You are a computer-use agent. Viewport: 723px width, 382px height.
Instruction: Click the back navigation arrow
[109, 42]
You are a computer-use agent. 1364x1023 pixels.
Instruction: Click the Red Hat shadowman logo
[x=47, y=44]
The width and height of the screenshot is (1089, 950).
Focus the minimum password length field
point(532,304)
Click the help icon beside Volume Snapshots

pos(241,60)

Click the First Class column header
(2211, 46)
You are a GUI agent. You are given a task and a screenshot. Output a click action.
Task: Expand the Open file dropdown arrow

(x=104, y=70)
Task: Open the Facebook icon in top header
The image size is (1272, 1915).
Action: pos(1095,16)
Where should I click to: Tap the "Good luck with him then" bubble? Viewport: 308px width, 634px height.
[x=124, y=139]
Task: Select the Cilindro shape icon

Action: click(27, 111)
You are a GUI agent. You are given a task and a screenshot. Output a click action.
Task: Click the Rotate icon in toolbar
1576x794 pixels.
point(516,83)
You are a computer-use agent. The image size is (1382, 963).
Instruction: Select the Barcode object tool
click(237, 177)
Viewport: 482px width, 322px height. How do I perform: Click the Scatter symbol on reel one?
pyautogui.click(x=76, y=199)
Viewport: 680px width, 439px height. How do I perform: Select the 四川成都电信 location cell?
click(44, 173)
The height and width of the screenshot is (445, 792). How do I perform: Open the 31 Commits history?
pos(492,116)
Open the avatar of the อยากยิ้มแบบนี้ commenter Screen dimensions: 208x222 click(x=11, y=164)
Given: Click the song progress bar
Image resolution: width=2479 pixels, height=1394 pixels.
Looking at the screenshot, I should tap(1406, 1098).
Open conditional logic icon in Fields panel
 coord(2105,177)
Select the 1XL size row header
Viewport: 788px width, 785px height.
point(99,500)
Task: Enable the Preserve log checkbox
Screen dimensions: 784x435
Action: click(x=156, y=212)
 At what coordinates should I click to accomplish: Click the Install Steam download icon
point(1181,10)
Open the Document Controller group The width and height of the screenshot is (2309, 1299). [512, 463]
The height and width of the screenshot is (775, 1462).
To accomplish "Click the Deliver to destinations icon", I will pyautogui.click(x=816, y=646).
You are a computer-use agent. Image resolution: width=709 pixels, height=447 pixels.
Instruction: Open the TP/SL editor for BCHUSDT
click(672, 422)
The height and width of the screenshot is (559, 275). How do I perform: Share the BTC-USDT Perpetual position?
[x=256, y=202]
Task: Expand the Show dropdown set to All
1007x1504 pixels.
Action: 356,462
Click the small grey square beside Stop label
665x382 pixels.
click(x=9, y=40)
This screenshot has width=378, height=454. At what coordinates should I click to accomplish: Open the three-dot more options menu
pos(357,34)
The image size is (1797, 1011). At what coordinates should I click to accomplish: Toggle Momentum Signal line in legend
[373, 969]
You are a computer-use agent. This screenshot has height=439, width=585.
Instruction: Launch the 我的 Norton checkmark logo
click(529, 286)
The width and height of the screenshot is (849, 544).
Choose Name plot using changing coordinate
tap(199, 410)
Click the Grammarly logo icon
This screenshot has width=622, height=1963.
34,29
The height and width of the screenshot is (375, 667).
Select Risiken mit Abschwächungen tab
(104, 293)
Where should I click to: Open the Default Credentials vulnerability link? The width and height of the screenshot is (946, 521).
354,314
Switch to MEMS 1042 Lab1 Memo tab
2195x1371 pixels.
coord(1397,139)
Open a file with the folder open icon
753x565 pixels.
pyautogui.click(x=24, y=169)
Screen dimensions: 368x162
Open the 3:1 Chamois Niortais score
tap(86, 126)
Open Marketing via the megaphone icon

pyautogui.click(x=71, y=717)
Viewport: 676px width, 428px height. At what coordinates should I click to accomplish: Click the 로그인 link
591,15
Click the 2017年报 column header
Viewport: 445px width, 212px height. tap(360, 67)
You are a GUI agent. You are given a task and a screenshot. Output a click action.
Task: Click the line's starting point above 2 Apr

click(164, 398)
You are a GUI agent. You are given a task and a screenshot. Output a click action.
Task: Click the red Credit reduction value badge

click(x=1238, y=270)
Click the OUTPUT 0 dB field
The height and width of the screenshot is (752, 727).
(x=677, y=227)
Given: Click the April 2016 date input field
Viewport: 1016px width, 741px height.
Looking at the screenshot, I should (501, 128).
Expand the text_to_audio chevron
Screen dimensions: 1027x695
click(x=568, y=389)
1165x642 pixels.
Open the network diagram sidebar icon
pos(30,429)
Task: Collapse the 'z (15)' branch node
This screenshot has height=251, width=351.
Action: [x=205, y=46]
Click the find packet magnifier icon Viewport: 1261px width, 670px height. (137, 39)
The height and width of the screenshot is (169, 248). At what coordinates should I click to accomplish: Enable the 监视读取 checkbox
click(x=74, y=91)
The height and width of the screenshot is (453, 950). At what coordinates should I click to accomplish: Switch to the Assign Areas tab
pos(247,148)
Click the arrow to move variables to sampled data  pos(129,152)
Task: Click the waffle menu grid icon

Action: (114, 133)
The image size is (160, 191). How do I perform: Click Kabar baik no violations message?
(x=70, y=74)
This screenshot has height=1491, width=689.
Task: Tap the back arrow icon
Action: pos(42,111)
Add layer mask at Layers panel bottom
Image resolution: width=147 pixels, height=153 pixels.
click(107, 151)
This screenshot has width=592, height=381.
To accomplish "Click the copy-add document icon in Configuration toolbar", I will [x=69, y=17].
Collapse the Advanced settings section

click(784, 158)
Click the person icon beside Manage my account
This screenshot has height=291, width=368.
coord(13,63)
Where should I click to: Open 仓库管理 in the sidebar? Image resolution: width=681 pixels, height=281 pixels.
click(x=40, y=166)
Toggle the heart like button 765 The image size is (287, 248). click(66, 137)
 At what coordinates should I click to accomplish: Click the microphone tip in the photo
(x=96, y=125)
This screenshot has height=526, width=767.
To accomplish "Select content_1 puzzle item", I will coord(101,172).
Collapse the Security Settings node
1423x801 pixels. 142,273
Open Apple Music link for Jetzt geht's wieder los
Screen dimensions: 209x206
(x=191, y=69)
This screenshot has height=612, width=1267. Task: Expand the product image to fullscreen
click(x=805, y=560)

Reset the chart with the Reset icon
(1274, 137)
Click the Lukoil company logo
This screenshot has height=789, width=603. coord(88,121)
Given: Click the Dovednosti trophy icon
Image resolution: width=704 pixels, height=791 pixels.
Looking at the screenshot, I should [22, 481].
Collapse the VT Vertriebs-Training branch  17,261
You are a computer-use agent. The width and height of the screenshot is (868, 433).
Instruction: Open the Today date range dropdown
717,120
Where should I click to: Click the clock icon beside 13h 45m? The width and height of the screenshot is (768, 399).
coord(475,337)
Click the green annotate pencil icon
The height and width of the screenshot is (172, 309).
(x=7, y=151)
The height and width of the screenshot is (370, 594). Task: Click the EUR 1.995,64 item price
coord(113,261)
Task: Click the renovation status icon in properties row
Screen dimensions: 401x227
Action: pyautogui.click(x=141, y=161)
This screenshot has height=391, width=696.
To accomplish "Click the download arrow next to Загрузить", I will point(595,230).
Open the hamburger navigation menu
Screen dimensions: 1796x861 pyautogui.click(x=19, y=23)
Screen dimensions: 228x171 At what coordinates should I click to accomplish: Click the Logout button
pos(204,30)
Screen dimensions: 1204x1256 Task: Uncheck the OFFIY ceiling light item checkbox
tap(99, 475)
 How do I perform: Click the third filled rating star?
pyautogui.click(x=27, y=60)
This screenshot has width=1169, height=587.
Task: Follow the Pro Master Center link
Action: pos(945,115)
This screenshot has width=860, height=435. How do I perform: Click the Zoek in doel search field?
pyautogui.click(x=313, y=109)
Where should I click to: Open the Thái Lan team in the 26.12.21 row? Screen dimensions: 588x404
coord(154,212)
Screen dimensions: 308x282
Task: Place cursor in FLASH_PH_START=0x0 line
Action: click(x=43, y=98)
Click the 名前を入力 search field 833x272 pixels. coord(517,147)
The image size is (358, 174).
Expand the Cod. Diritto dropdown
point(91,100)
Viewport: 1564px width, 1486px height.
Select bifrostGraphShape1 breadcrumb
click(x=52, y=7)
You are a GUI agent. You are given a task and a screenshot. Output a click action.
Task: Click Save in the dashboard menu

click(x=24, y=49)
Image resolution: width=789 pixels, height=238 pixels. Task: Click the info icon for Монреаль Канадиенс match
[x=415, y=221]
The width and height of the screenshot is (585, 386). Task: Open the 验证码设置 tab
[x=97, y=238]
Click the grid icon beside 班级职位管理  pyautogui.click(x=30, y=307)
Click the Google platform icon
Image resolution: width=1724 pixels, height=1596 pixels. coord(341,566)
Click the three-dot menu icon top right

● ● ● ● ●

▶ **GOAL**: Quote the rows from the line that contains "Task: Click the renovation" through the line that contains "pyautogui.click(x=313, y=109)", reproducing each line precisely and including both of those lines.

▶ **SOLVED PROBLEM**:
Task: Click the renovation status icon in properties row
Screen dimensions: 401x227
Action: pyautogui.click(x=141, y=161)
This screenshot has height=391, width=696.
To accomplish "Click the download arrow next to Загрузить", I will point(595,230).
Open the hamburger navigation menu
Screen dimensions: 1796x861 pyautogui.click(x=19, y=23)
Screen dimensions: 228x171 At what coordinates should I click to accomplish: Click the Logout button
pos(204,30)
Screen dimensions: 1204x1256 Task: Uncheck the OFFIY ceiling light item checkbox
tap(99, 475)
 How do I perform: Click the third filled rating star?
pyautogui.click(x=27, y=60)
This screenshot has width=1169, height=587.
Task: Follow the Pro Master Center link
Action: pos(945,115)
This screenshot has width=860, height=435. How do I perform: Click the Zoek in doel search field?
pyautogui.click(x=313, y=109)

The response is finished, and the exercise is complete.